If you are wondering if you have a substance abuse problem, the unfortunate answer may be “yes.”
Of course, all drug use does not necessarily lead to full-blown addiction. Still, no matter in which stage of abuse you are, it is almost always easier to quit now than it will be in the future.
According to HelpGuide.org, a lot of drug addiction begins with simple misuse of prescription medications. Your doctor may direct you to use a drug that helps with concentration, tension relief or pain management.
However, you might begin to take the medication outside of the strictly prescribed method or start using a drug not intended for you. This can qualify as misuse and start you down the slippery slope to addiction.

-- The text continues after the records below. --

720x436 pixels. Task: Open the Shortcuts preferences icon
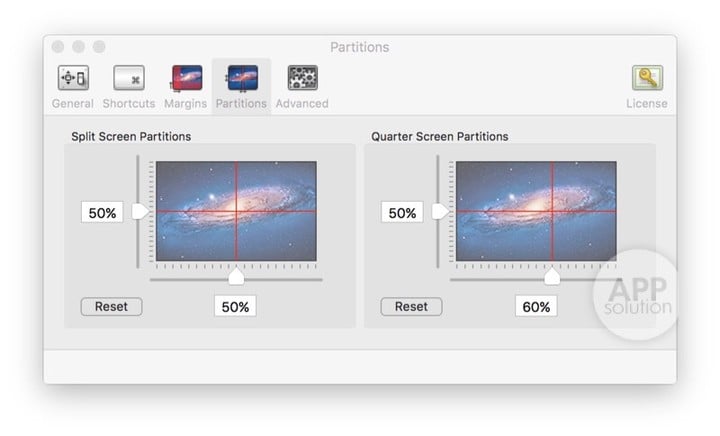(128, 78)
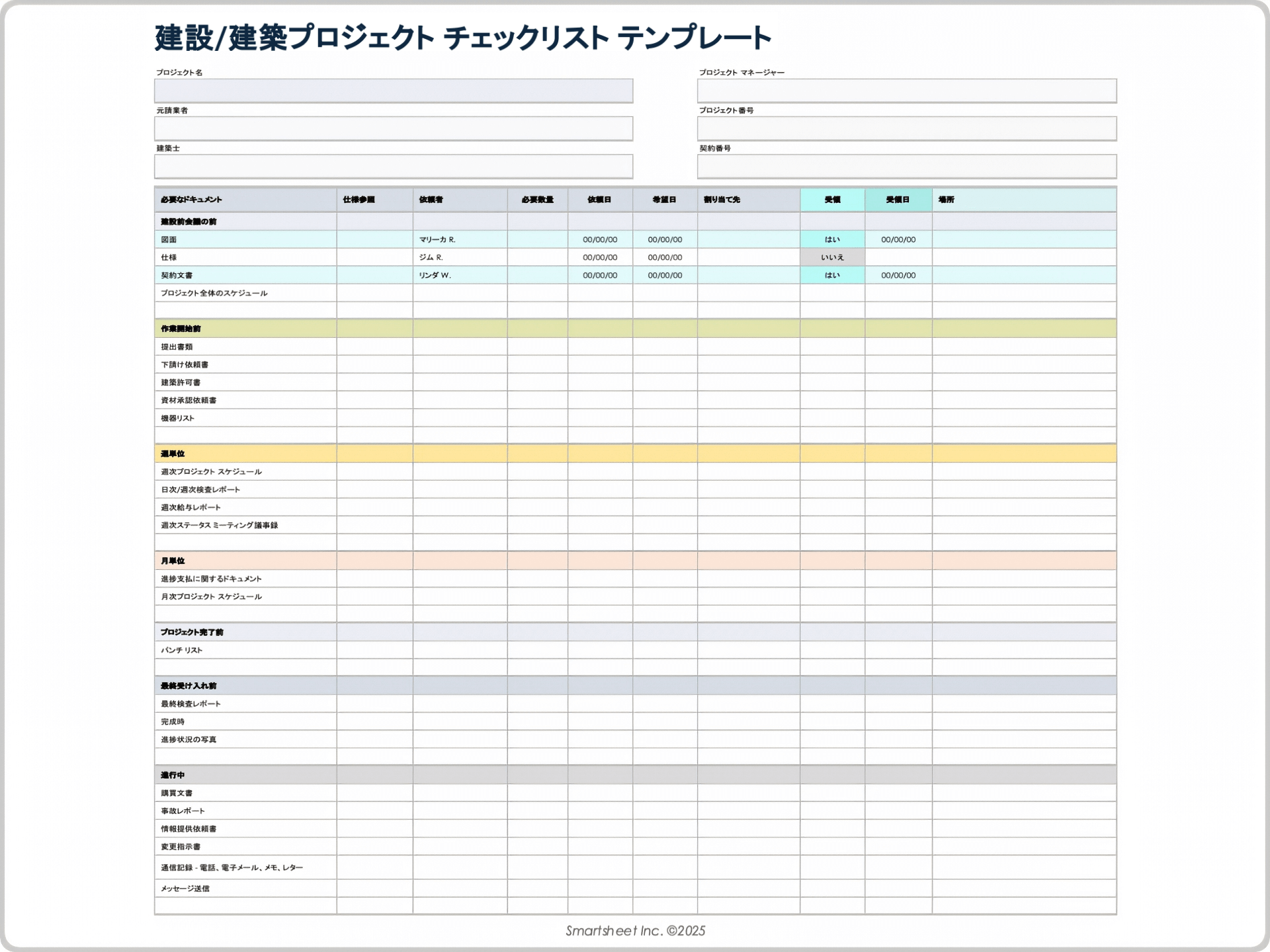Select the いいえ cell in 仕様 row
The height and width of the screenshot is (952, 1270).
point(832,257)
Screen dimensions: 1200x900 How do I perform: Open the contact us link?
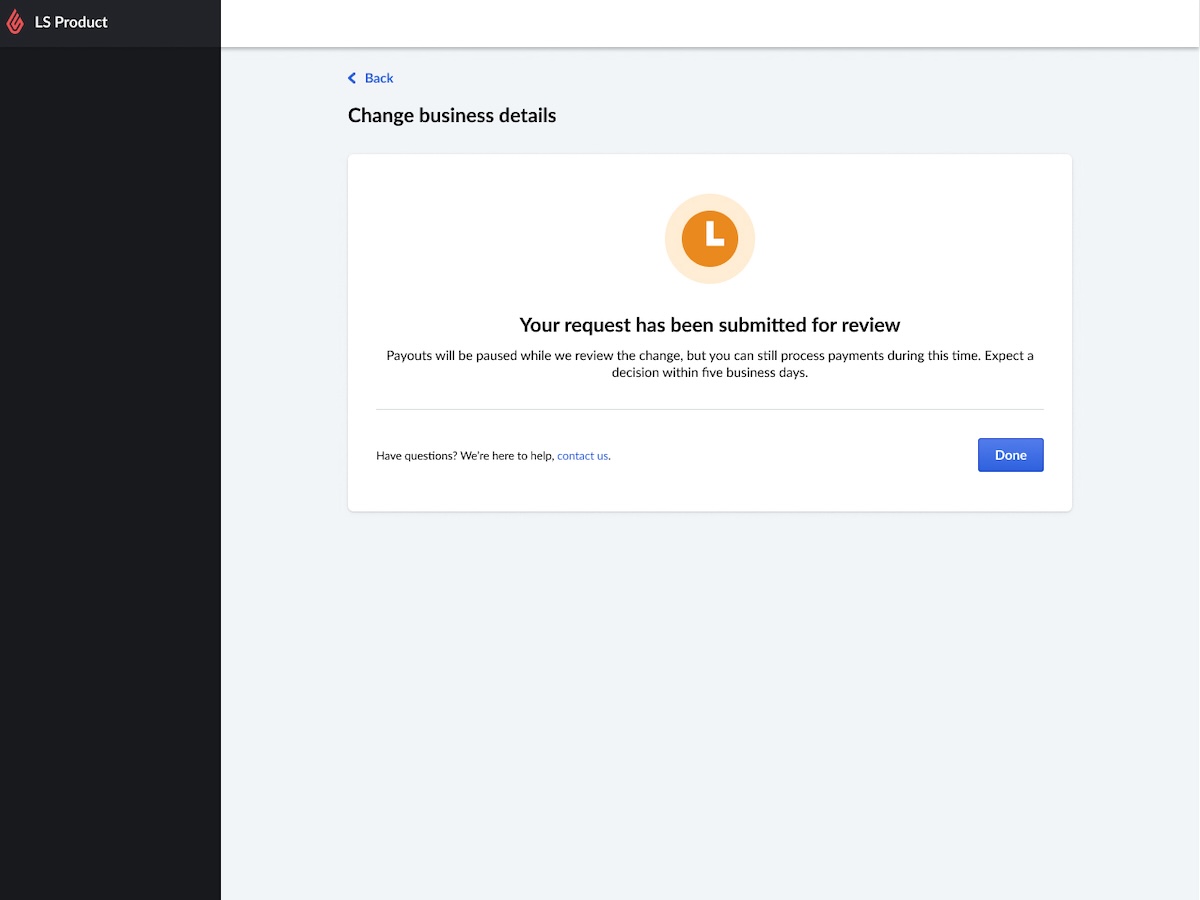click(x=582, y=456)
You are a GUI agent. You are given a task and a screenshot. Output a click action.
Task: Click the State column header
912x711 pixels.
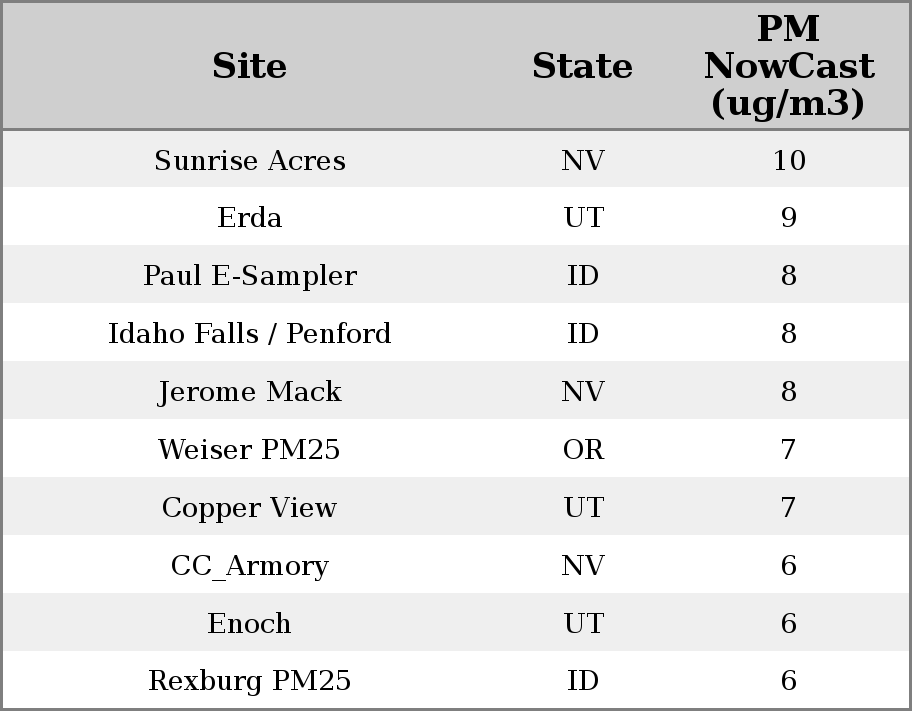pyautogui.click(x=582, y=66)
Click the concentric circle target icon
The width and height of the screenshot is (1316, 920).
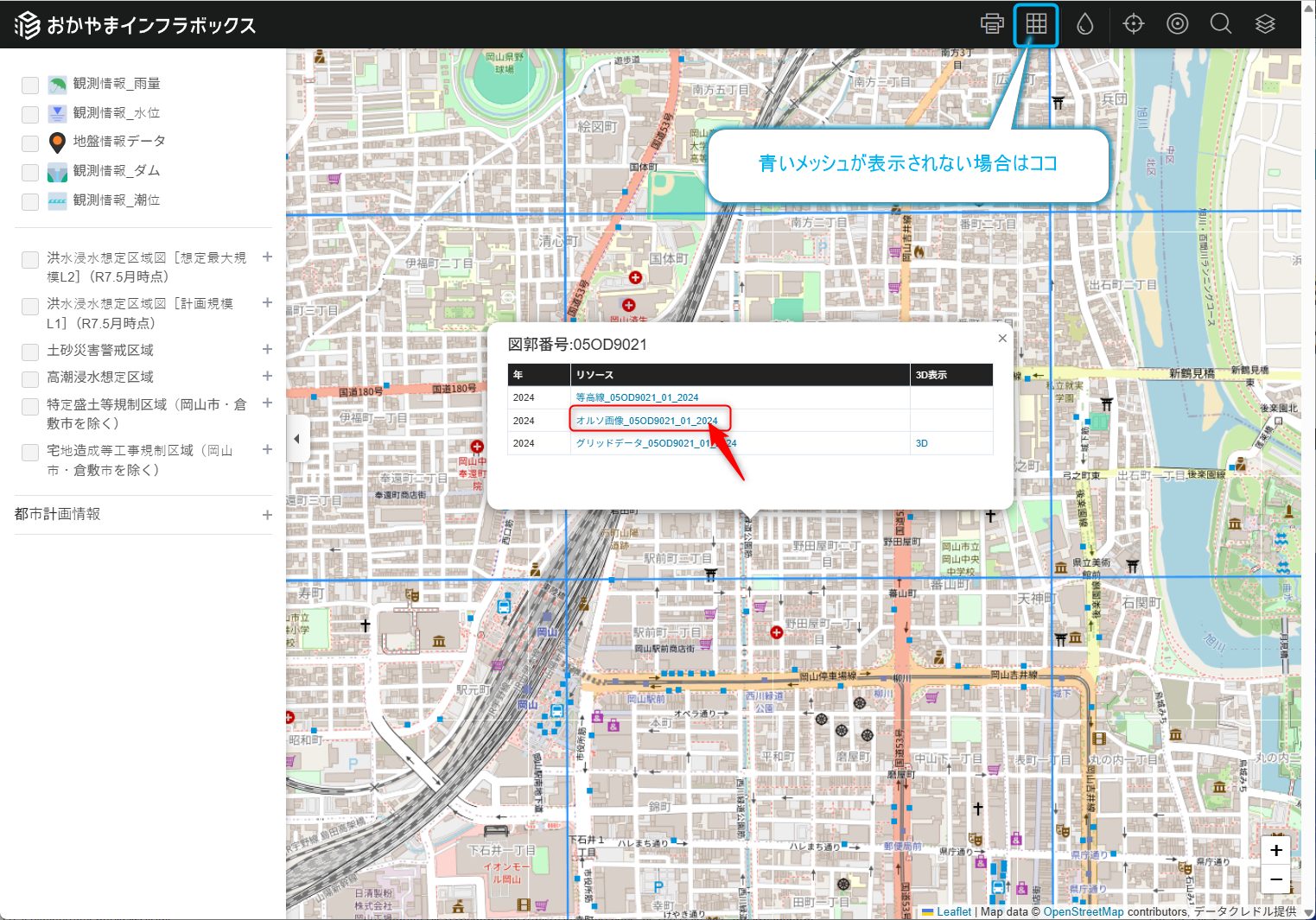pyautogui.click(x=1177, y=24)

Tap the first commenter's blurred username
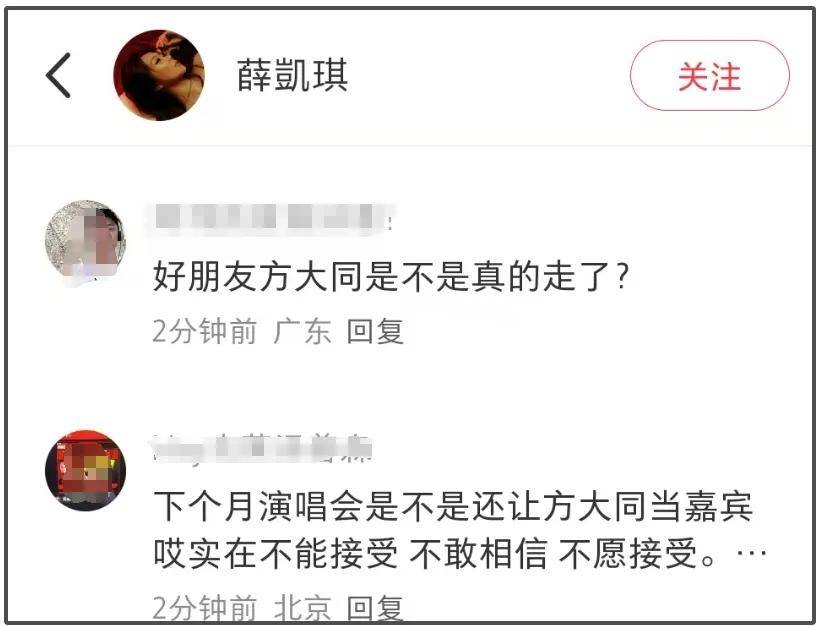coord(272,218)
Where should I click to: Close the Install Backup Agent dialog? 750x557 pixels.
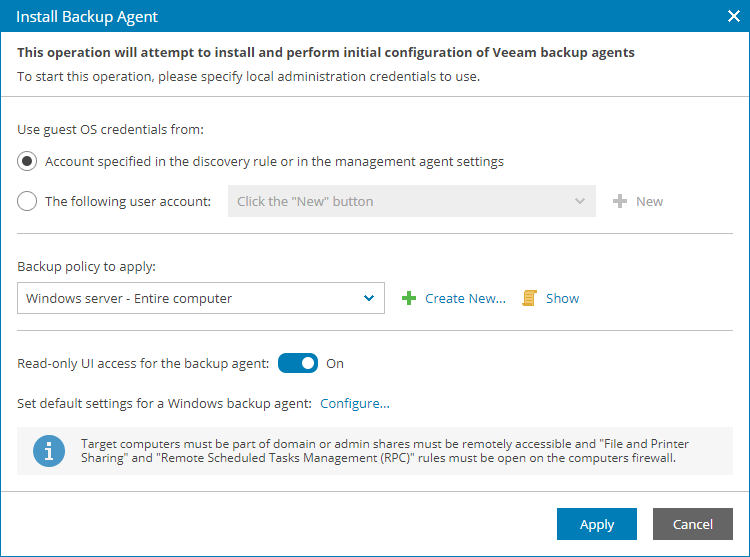point(732,16)
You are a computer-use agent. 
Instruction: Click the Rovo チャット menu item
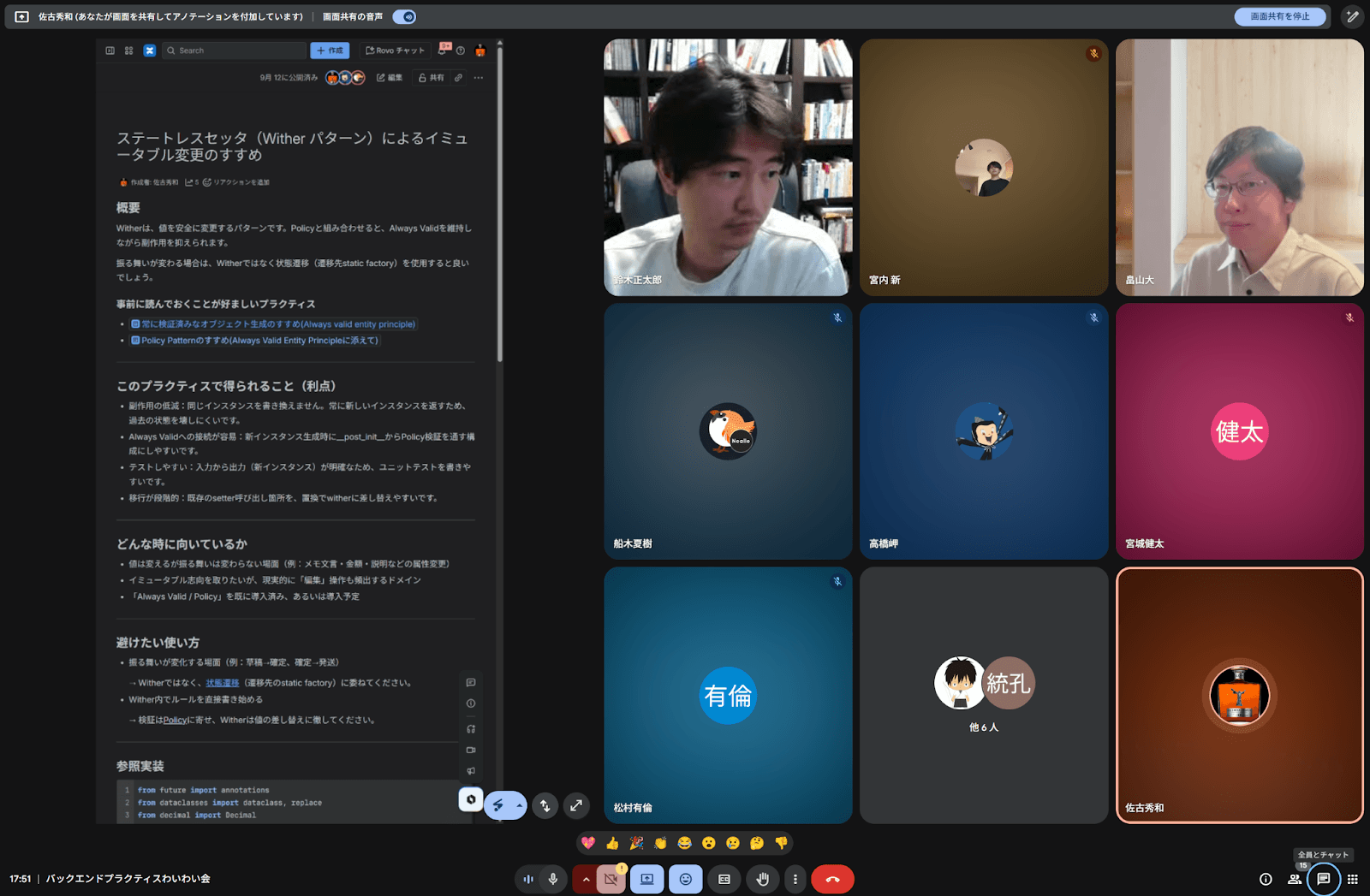tap(395, 50)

As your reasons for using a prescribed or recreational drug shift from medical necessity to a desire for the euphoria or other effects, you may enter the abuse stage. Some signs that might point to your use becoming a problem include:
- Increased relationship problems, such as fighting or withdrawal
- Participation in risky behavior like driving while under the influence
- Neglect of and failure to perform self-sustaining responsibilities, such as work and school
- Onset of illegal activity directly related to drug use
Substance abusers often deny or simply do not realize that they have a problem and continue taking higher dosages to reach the same high.
Consistent and increased substance use chemically alters the brain and changes how you experience pleasure. Many recreational drugs and prescription medications trigger a release of dopamine known as “a rush.”
A common characteristic of dangerous drug addiction can be the body’s physical need for the substance. As you grow accustomed to the constant flood of pleasure hormones, it becomes incredibly challenging to resist cravings for the drugs that give you those feelings. Yet, recognizing your addiction and seeking support and treatment can help you stop the substance’s disruption of your life.